7 - Pelo próprio estudo citado pelo PPM, ficámos a saber que em 5 anos quase meio milhão de mulheres usou este medicamento, e que 5 (sim, eu disse 5) vierem a morrer, aparentemente por causa da sua ingestão que, teoricamente, pode exponenciar uma infecção de que as mulheres já eram portadoras.
Falemos claro: o PPM tem todo o direito de ser contra o aborto, ou de achar repugnante a utilização de um comprimido que provoca a morte do feto e a sua explulsão, sem recurso a uma intervenção cirurgica. Vai ter é de concordar que este é o método mais seguro e eficaz de fazer um aborto. Logo, vai ter de pôr a questão onde ela se coloca: no problema em si e não no método.
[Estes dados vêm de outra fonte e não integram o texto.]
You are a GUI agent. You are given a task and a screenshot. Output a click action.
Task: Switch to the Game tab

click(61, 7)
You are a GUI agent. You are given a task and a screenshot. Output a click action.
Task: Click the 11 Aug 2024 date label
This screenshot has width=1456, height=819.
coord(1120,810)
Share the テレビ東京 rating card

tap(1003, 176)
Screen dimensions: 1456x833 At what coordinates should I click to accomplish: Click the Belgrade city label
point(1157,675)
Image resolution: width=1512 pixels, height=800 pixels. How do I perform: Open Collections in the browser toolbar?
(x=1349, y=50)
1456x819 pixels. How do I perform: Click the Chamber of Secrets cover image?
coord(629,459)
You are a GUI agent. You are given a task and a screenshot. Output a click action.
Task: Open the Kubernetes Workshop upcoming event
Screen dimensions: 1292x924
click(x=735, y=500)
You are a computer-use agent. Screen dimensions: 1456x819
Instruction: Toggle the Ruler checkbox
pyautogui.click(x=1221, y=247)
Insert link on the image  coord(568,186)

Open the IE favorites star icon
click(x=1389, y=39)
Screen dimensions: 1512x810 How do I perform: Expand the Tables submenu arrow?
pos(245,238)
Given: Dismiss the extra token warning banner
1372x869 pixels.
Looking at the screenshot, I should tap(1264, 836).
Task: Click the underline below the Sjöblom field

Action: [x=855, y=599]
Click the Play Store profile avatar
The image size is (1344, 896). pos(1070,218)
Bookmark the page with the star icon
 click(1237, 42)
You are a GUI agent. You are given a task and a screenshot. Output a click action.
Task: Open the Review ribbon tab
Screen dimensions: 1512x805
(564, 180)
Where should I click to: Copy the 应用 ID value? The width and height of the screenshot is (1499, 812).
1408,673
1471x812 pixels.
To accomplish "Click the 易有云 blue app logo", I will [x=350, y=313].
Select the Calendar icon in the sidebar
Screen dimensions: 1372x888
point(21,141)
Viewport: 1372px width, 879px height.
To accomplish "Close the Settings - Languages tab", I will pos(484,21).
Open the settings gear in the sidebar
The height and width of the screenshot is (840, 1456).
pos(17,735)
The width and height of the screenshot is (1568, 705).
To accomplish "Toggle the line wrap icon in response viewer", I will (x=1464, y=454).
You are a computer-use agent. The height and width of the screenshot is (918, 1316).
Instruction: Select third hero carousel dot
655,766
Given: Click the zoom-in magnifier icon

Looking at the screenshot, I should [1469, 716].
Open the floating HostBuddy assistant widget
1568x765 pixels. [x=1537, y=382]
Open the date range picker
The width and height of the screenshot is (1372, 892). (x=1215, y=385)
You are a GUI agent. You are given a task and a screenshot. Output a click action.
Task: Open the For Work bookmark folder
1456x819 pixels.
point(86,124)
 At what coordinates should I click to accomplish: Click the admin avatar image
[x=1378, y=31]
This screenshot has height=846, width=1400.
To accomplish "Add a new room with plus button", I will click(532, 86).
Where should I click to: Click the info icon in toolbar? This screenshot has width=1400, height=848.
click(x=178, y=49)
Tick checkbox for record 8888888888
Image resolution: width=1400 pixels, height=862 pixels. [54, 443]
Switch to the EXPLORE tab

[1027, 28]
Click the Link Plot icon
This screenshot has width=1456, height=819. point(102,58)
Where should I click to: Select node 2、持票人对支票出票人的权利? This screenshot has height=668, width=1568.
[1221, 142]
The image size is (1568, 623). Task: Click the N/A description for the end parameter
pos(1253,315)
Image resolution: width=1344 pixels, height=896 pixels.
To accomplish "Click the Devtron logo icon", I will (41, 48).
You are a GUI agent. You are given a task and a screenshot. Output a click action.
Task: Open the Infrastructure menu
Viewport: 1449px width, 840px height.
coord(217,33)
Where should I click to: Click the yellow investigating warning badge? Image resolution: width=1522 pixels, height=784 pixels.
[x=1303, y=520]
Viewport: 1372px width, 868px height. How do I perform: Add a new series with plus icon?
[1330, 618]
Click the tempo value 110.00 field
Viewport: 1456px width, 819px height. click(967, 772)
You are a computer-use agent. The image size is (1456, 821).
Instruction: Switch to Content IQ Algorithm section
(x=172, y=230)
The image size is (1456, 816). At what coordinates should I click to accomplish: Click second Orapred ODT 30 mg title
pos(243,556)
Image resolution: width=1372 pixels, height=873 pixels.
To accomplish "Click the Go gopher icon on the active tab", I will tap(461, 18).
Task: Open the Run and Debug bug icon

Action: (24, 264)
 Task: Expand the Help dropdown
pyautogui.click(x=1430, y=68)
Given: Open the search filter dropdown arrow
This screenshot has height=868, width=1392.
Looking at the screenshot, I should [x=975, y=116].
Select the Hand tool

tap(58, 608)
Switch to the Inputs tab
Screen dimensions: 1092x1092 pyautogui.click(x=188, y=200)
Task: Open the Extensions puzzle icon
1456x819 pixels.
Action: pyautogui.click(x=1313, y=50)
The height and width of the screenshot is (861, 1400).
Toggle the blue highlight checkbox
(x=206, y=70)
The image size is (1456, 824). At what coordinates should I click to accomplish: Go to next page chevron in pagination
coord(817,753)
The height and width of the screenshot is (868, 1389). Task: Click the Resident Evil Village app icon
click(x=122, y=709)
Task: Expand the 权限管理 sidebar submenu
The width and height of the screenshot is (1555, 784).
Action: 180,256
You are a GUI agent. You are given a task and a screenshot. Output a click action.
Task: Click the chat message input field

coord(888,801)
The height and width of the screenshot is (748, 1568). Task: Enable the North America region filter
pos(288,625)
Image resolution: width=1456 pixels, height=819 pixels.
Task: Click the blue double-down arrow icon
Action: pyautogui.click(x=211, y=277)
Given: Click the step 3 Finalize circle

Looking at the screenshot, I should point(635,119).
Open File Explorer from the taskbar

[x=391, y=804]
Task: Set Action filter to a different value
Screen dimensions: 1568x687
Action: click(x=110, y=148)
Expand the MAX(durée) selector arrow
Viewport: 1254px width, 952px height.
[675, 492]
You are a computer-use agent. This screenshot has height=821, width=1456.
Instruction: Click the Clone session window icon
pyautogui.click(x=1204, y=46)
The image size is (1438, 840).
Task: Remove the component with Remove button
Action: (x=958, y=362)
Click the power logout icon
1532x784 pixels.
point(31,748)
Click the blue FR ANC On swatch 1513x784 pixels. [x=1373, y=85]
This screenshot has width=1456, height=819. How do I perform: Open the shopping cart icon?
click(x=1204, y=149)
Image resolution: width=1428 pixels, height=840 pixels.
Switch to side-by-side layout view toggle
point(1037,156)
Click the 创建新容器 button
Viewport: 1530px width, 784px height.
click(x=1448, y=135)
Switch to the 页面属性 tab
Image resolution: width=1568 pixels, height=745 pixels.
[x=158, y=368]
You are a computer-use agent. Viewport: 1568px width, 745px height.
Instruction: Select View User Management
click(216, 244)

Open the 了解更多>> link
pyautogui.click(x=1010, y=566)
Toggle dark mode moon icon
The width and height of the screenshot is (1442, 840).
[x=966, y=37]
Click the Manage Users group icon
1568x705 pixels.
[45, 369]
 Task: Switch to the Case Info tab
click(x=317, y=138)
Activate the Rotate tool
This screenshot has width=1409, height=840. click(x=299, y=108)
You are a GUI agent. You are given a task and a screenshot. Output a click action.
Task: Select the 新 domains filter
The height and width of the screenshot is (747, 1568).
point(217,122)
E já agora, o PPM podia tranquilizar a minha militância: o Ministro da Defesa terá proibido a entrada do Born Diep por achar repugnante o uso de pílulas abortivas ou terá sido apenas um problema de legalidade? É que, tanto quanto constava dos comunicados oficiais, o fundamento de tal proibição radicava na defesa da ordem pública. Sendo a prática (activa e passiva) do aborto uma conduta criminalmente punida em Portugal, não vejo nada de estranho em um Estado de Direito impedir a entrada de alguém no seu território cujo único objectivo é desafiar o respectivo ordenamento jurídico. Já me pareceria muito estranho que um governante responsável actuasse de forma arbitrária ou discriminatória em nome de convicções pessoais, intransmissiveis e inoponíveis aos governados.